-- Aim of the task --
Exact repetition of a range: find the line containing "The image size is (1246, 978)." and the line containing "the second Group" in the material below, then repeat both and all lines between them, leaving pictures out.

-- Source information --
-- -- --
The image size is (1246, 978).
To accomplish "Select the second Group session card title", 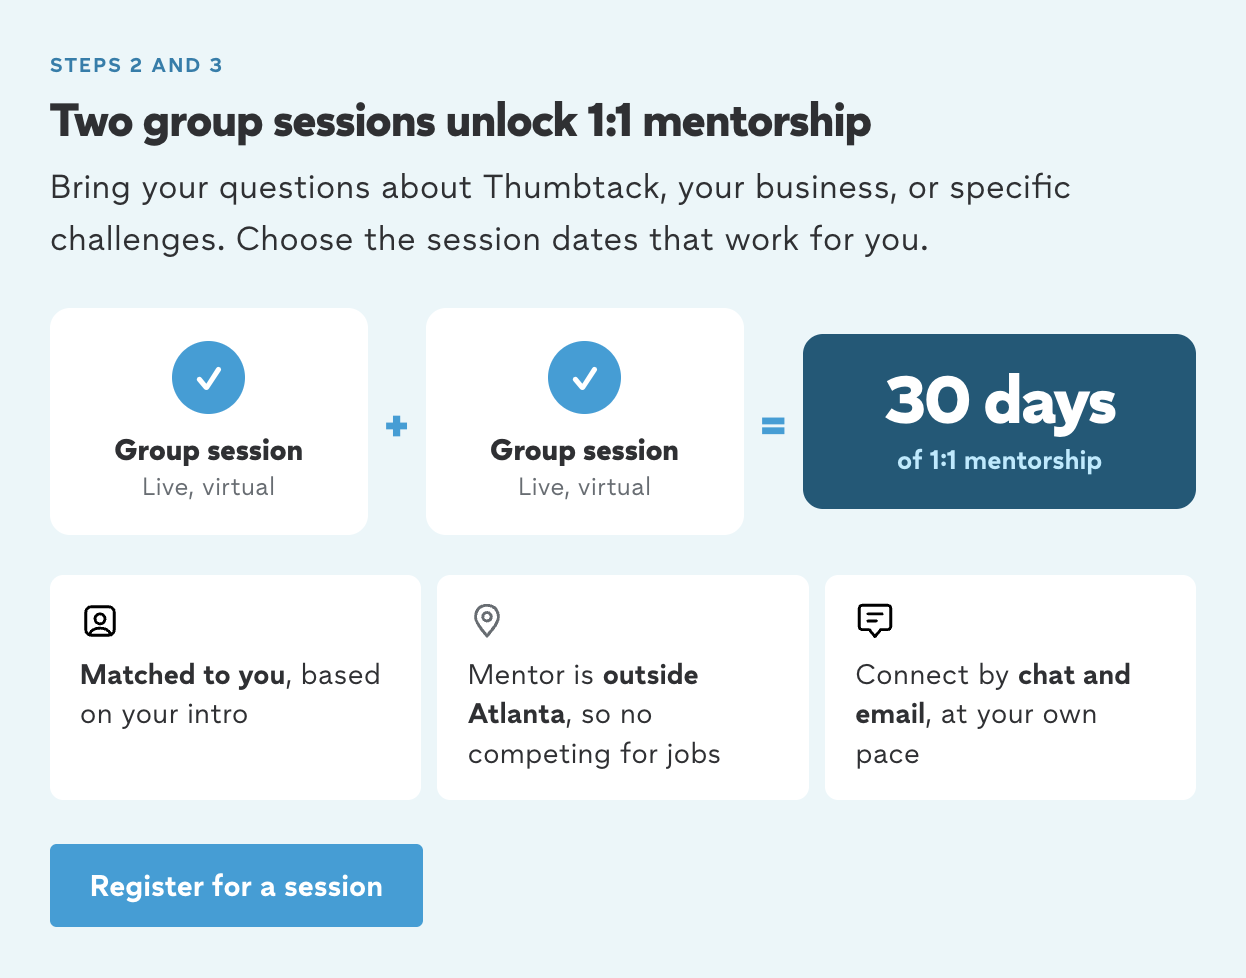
-- -- --
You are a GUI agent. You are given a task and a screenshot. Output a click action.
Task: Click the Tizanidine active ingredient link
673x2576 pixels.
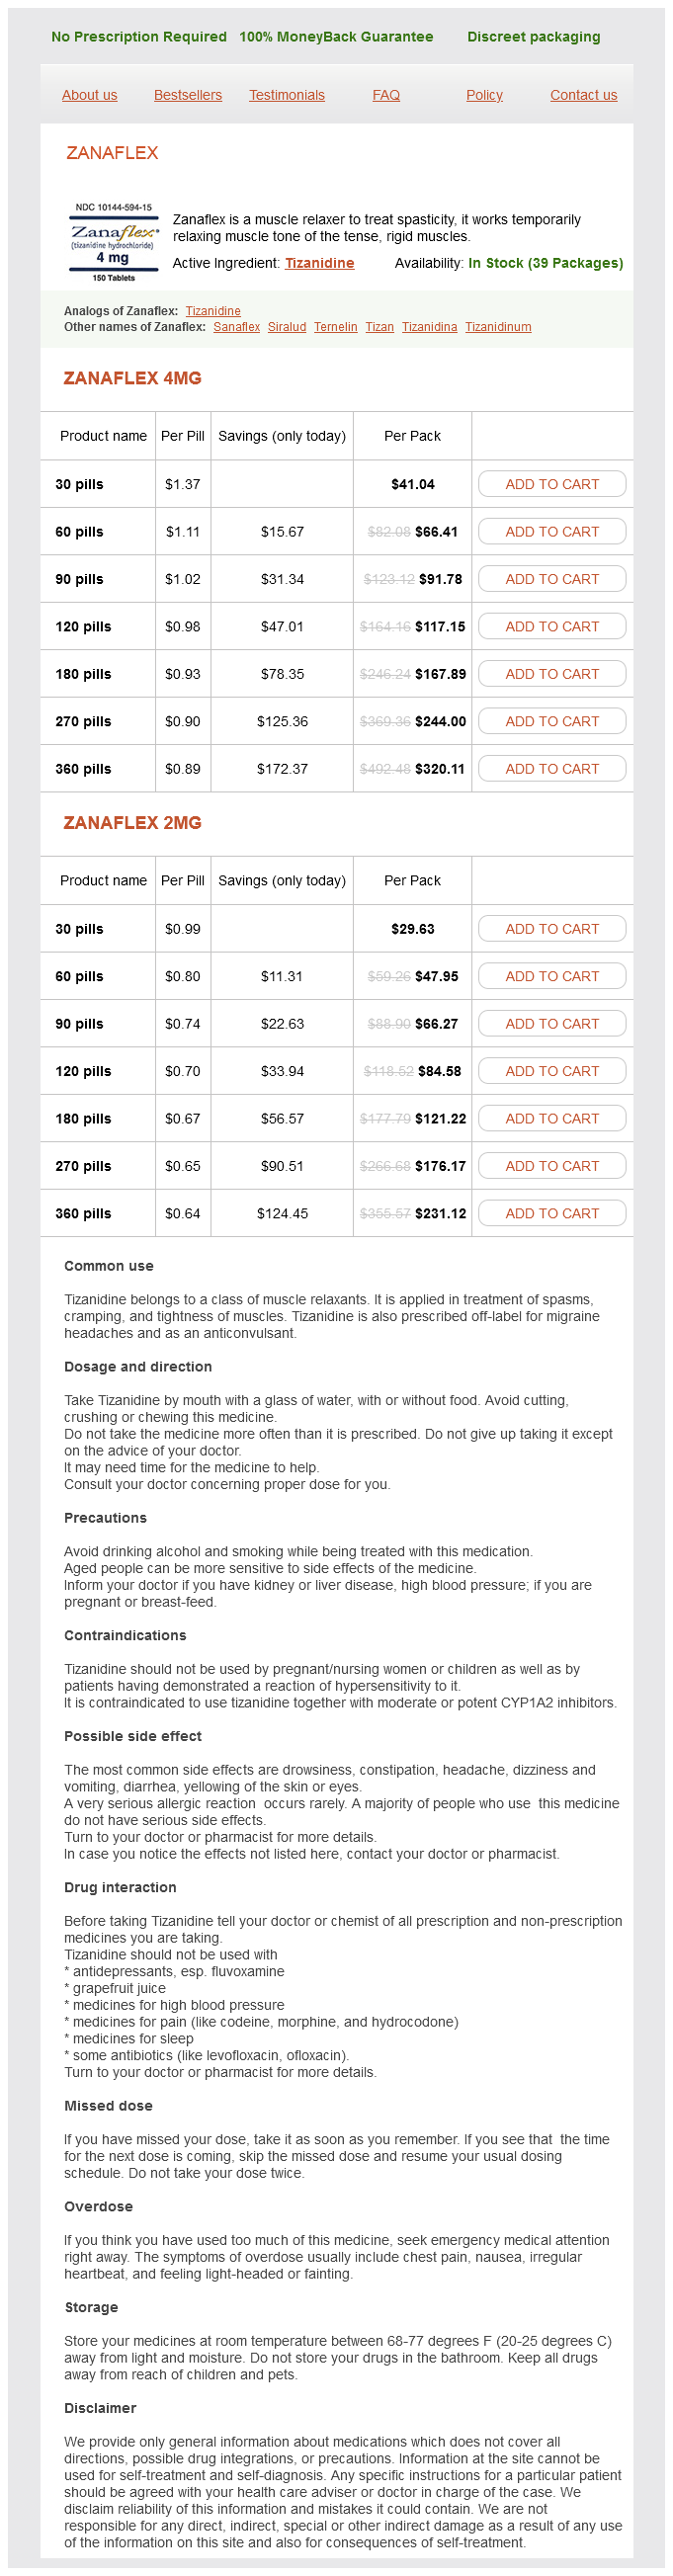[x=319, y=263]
-- -- --
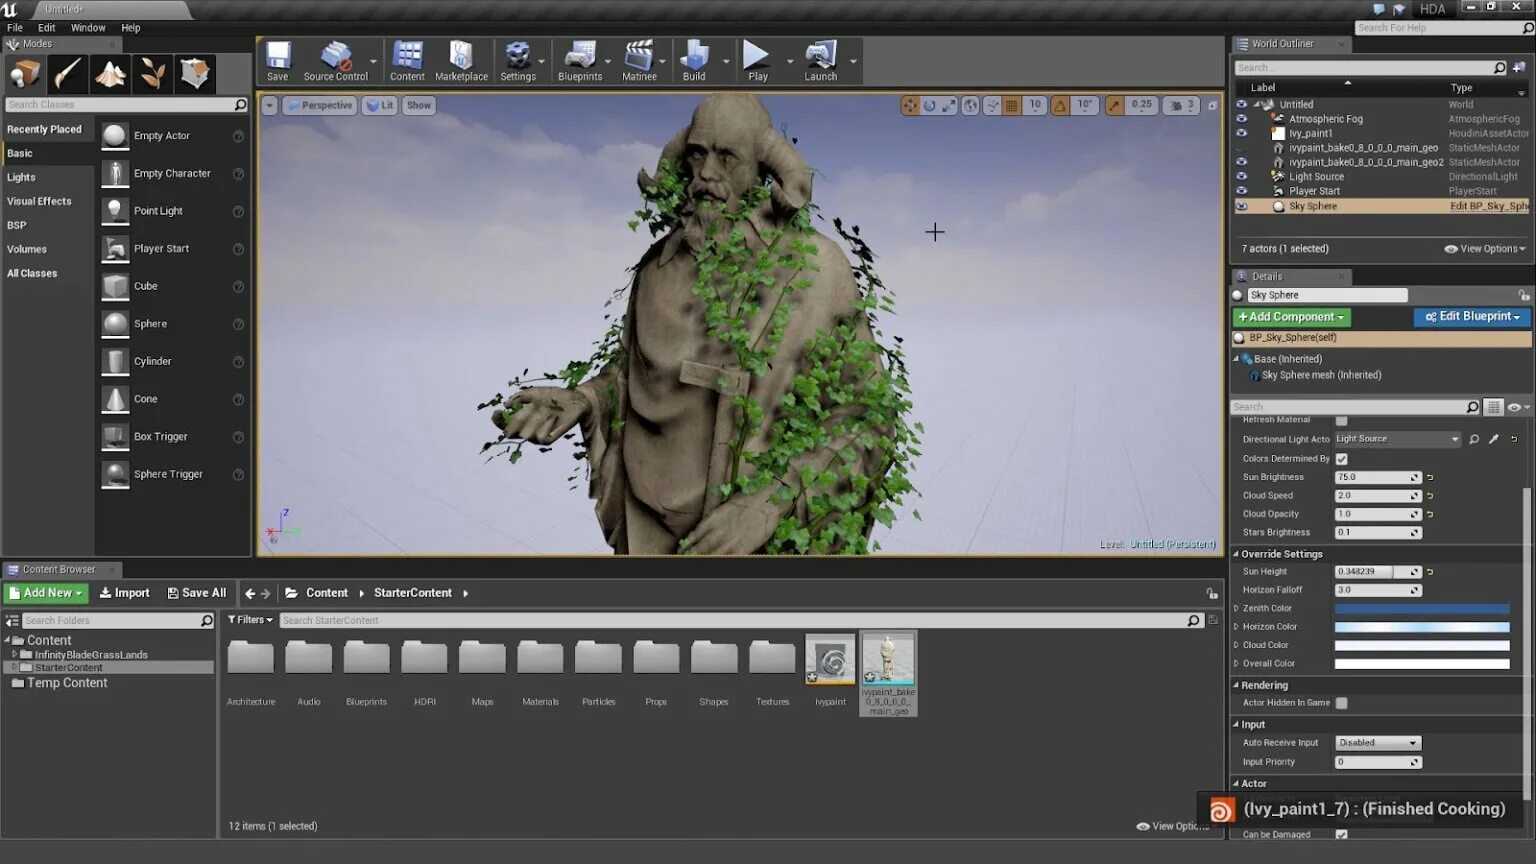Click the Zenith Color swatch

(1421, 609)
-- -- --
-- Answer area --
The image size is (1246, 978).
To accomplish "Select the second Group session card title", 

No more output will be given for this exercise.